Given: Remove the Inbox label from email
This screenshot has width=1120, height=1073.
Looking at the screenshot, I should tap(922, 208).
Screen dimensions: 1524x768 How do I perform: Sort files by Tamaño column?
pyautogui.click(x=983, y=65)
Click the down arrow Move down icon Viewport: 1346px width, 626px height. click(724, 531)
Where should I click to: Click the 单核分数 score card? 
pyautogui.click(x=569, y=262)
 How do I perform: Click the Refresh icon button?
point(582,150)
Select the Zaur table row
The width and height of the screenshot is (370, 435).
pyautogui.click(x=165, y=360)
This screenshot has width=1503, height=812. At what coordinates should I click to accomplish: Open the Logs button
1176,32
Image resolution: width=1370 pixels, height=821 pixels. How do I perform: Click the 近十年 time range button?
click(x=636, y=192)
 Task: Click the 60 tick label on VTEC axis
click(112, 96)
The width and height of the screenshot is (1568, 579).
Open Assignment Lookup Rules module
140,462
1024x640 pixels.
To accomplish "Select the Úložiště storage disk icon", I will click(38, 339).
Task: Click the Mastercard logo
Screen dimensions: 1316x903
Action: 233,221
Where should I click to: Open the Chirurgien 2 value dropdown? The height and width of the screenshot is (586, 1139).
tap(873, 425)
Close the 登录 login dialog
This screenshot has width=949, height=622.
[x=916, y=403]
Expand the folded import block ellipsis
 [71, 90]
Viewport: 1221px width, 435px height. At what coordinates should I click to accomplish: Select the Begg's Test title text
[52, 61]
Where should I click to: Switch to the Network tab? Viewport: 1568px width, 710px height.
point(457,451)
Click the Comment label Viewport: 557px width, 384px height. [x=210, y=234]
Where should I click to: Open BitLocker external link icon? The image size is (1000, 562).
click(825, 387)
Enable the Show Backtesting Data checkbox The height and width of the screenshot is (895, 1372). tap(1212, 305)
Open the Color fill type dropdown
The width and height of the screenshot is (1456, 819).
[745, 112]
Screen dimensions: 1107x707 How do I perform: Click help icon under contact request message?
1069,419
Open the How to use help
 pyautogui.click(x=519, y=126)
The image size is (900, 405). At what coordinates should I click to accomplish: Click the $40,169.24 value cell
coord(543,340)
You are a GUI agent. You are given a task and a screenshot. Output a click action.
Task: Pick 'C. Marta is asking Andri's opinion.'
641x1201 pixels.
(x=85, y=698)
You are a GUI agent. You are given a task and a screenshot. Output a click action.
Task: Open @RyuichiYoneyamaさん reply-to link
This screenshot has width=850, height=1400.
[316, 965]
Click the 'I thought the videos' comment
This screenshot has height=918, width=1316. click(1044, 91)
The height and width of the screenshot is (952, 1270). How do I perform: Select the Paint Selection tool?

★ ★ ★

» **Exercise**
Print all of the lines above again, word for word, with nothing changed.

» **Expected answer**
Given: Remove the Inbox label from email
This screenshot has width=1120, height=1073.
Looking at the screenshot, I should tap(922, 208).
Screen dimensions: 1524x768 How do I perform: Sort files by Tamaño column?
pyautogui.click(x=983, y=65)
Click the down arrow Move down icon Viewport: 1346px width, 626px height. click(724, 531)
Where should I click to: Click the 单核分数 score card? 
pyautogui.click(x=569, y=262)
 How do I perform: Click the Refresh icon button?
point(582,150)
Select the Zaur table row
The width and height of the screenshot is (370, 435).
pyautogui.click(x=165, y=360)
This screenshot has width=1503, height=812. At what coordinates should I click to accomplish: Open the Logs button
1176,32
Image resolution: width=1370 pixels, height=821 pixels. How do I perform: Click the 近十年 time range button?
click(x=636, y=192)
 Task: Click the 60 tick label on VTEC axis
click(112, 96)
The width and height of the screenshot is (1568, 579).
Open Assignment Lookup Rules module
140,462
1024x640 pixels.
To accomplish "Select the Úložiště storage disk icon", I will click(38, 339).
Task: Click the Mastercard logo
Screen dimensions: 1316x903
Action: 233,221
Where should I click to: Open the Chirurgien 2 value dropdown? The height and width of the screenshot is (586, 1139).
tap(873, 425)
Close the 登录 login dialog
This screenshot has width=949, height=622.
[x=916, y=403]
Expand the folded import block ellipsis
 [71, 90]
Viewport: 1221px width, 435px height. At what coordinates should I click to accomplish: Select the Begg's Test title text
[52, 61]
Where should I click to: Switch to the Network tab? Viewport: 1568px width, 710px height.
point(457,451)
Click the Comment label Viewport: 557px width, 384px height. [x=210, y=234]
Where should I click to: Open BitLocker external link icon? The image size is (1000, 562).
click(825, 387)
Enable the Show Backtesting Data checkbox The height and width of the screenshot is (895, 1372). tap(1212, 305)
Open the Color fill type dropdown
The width and height of the screenshot is (1456, 819).
[745, 112]
Screen dimensions: 1107x707 How do I perform: Click help icon under contact request message?
1069,419
Open the How to use help
 pyautogui.click(x=519, y=126)
The image size is (900, 405). At what coordinates should I click to accomplish: Click the $40,169.24 value cell
coord(543,340)
You are a GUI agent. You are given a task and a screenshot. Output a click action.
Task: Pick 'C. Marta is asking Andri's opinion.'
641x1201 pixels.
(x=85, y=698)
You are a GUI agent. You are given a task and a screenshot. Output a click action.
Task: Open @RyuichiYoneyamaさん reply-to link
This screenshot has width=850, height=1400.
[316, 965]
Click the 'I thought the videos' comment
This screenshot has height=918, width=1316. click(1044, 91)
The height and width of the screenshot is (952, 1270). How do I perform: Select the Paint Selection tool?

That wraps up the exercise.